What to do:
Copy each of the following entries word for word.
⁂
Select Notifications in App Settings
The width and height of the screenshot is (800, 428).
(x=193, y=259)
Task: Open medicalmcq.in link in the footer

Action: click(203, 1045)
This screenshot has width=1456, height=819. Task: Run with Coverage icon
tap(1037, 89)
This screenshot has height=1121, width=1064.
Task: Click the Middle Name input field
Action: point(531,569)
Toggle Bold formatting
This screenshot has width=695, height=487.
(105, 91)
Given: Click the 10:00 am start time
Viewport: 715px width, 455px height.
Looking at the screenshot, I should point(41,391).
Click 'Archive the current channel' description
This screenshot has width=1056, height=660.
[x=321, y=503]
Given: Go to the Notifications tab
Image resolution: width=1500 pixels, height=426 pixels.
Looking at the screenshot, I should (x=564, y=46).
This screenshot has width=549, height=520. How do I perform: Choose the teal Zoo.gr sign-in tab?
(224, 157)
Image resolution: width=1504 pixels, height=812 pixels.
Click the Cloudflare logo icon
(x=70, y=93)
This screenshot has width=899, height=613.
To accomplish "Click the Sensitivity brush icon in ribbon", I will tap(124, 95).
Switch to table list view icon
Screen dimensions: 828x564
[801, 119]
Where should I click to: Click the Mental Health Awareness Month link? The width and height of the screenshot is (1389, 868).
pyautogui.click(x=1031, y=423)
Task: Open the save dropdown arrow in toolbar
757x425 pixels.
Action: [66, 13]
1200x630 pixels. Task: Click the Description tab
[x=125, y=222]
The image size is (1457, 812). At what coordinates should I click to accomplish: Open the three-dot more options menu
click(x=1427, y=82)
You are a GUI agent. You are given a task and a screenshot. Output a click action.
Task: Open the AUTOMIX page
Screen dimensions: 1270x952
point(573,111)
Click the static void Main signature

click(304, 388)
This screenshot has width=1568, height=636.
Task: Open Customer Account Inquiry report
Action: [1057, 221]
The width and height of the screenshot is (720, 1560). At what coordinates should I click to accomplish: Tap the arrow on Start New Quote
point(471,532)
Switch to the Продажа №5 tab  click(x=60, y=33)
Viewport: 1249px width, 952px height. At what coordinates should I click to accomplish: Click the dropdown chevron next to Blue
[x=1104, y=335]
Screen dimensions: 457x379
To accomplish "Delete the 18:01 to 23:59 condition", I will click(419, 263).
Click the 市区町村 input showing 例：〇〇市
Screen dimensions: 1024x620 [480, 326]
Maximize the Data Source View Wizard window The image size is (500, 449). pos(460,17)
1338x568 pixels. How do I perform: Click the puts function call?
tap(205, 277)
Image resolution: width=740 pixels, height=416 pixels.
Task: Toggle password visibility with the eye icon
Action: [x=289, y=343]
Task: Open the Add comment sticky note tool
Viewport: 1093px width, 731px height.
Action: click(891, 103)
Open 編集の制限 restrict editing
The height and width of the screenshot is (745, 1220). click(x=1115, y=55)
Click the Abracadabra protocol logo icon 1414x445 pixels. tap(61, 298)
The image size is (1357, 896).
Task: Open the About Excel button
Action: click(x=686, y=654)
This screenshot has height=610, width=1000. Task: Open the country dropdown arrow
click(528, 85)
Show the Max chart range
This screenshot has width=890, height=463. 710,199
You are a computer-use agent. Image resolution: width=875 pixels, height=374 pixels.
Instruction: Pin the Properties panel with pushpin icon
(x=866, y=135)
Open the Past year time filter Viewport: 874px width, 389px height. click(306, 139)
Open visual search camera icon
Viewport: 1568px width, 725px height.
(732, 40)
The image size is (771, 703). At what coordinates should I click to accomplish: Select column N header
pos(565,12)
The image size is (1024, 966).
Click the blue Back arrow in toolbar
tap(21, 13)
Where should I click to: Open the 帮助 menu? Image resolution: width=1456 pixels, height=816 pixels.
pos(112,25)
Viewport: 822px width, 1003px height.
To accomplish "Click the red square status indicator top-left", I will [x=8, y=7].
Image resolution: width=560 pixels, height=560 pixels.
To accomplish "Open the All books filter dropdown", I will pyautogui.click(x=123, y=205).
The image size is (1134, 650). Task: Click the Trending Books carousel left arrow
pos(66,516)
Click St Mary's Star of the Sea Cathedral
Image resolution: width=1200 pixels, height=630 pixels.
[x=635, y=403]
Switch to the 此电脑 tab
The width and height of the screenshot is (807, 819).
⁂
Full answer:
Select Notifications in App Settings
The width and height of the screenshot is (800, 428).
(x=193, y=259)
Task: Open medicalmcq.in link in the footer

Action: click(203, 1045)
This screenshot has width=1456, height=819. Task: Run with Coverage icon
tap(1037, 89)
This screenshot has height=1121, width=1064.
Task: Click the Middle Name input field
Action: point(531,569)
Toggle Bold formatting
This screenshot has width=695, height=487.
(105, 91)
Given: Click the 10:00 am start time
Viewport: 715px width, 455px height.
Looking at the screenshot, I should point(41,391).
Click 'Archive the current channel' description
This screenshot has width=1056, height=660.
[x=321, y=503]
Given: Go to the Notifications tab
Image resolution: width=1500 pixels, height=426 pixels.
Looking at the screenshot, I should (x=564, y=46).
This screenshot has width=549, height=520. How do I perform: Choose the teal Zoo.gr sign-in tab?
(224, 157)
Image resolution: width=1504 pixels, height=812 pixels.
Click the Cloudflare logo icon
(x=70, y=93)
This screenshot has width=899, height=613.
To accomplish "Click the Sensitivity brush icon in ribbon", I will tap(124, 95).
Switch to table list view icon
Screen dimensions: 828x564
[801, 119]
Where should I click to: Click the Mental Health Awareness Month link? The width and height of the screenshot is (1389, 868).
pyautogui.click(x=1031, y=423)
Task: Open the save dropdown arrow in toolbar
757x425 pixels.
Action: [66, 13]
1200x630 pixels. Task: Click the Description tab
[x=125, y=222]
The image size is (1457, 812). At what coordinates should I click to accomplish: Open the three-dot more options menu
click(x=1427, y=82)
You are a GUI agent. You are given a task and a screenshot. Output a click action.
Task: Open the AUTOMIX page
Screen dimensions: 1270x952
point(573,111)
Click the static void Main signature

click(304, 388)
This screenshot has width=1568, height=636.
Task: Open Customer Account Inquiry report
Action: [1057, 221]
The width and height of the screenshot is (720, 1560). At what coordinates should I click to accomplish: Tap the arrow on Start New Quote
point(471,532)
Switch to the Продажа №5 tab  click(x=60, y=33)
Viewport: 1249px width, 952px height. At what coordinates should I click to accomplish: Click the dropdown chevron next to Blue
[x=1104, y=335]
Screen dimensions: 457x379
To accomplish "Delete the 18:01 to 23:59 condition", I will click(419, 263).
Click the 市区町村 input showing 例：〇〇市
Screen dimensions: 1024x620 [480, 326]
Maximize the Data Source View Wizard window The image size is (500, 449). pos(460,17)
1338x568 pixels. How do I perform: Click the puts function call?
tap(205, 277)
Image resolution: width=740 pixels, height=416 pixels.
Task: Toggle password visibility with the eye icon
Action: [x=289, y=343]
Task: Open the Add comment sticky note tool
Viewport: 1093px width, 731px height.
Action: click(891, 103)
Open 編集の制限 restrict editing
The height and width of the screenshot is (745, 1220). click(x=1115, y=55)
Click the Abracadabra protocol logo icon 1414x445 pixels. tap(61, 298)
The image size is (1357, 896).
Task: Open the About Excel button
Action: click(x=686, y=654)
This screenshot has height=610, width=1000. Task: Open the country dropdown arrow
click(528, 85)
Show the Max chart range
This screenshot has width=890, height=463. 710,199
You are a computer-use agent. Image resolution: width=875 pixels, height=374 pixels.
Instruction: Pin the Properties panel with pushpin icon
(x=866, y=135)
Open the Past year time filter Viewport: 874px width, 389px height. click(306, 139)
Open visual search camera icon
Viewport: 1568px width, 725px height.
(732, 40)
The image size is (771, 703). At what coordinates should I click to accomplish: Select column N header
pos(565,12)
The image size is (1024, 966).
Click the blue Back arrow in toolbar
tap(21, 13)
Where should I click to: Open the 帮助 menu? Image resolution: width=1456 pixels, height=816 pixels.
pos(112,25)
Viewport: 822px width, 1003px height.
To accomplish "Click the red square status indicator top-left", I will [x=8, y=7].
Image resolution: width=560 pixels, height=560 pixels.
To accomplish "Open the All books filter dropdown", I will pyautogui.click(x=123, y=205).
The image size is (1134, 650). Task: Click the Trending Books carousel left arrow
pos(66,516)
Click St Mary's Star of the Sea Cathedral
Image resolution: width=1200 pixels, height=630 pixels.
[x=635, y=403]
Switch to the 此电脑 tab
The width and height of the screenshot is (807, 819).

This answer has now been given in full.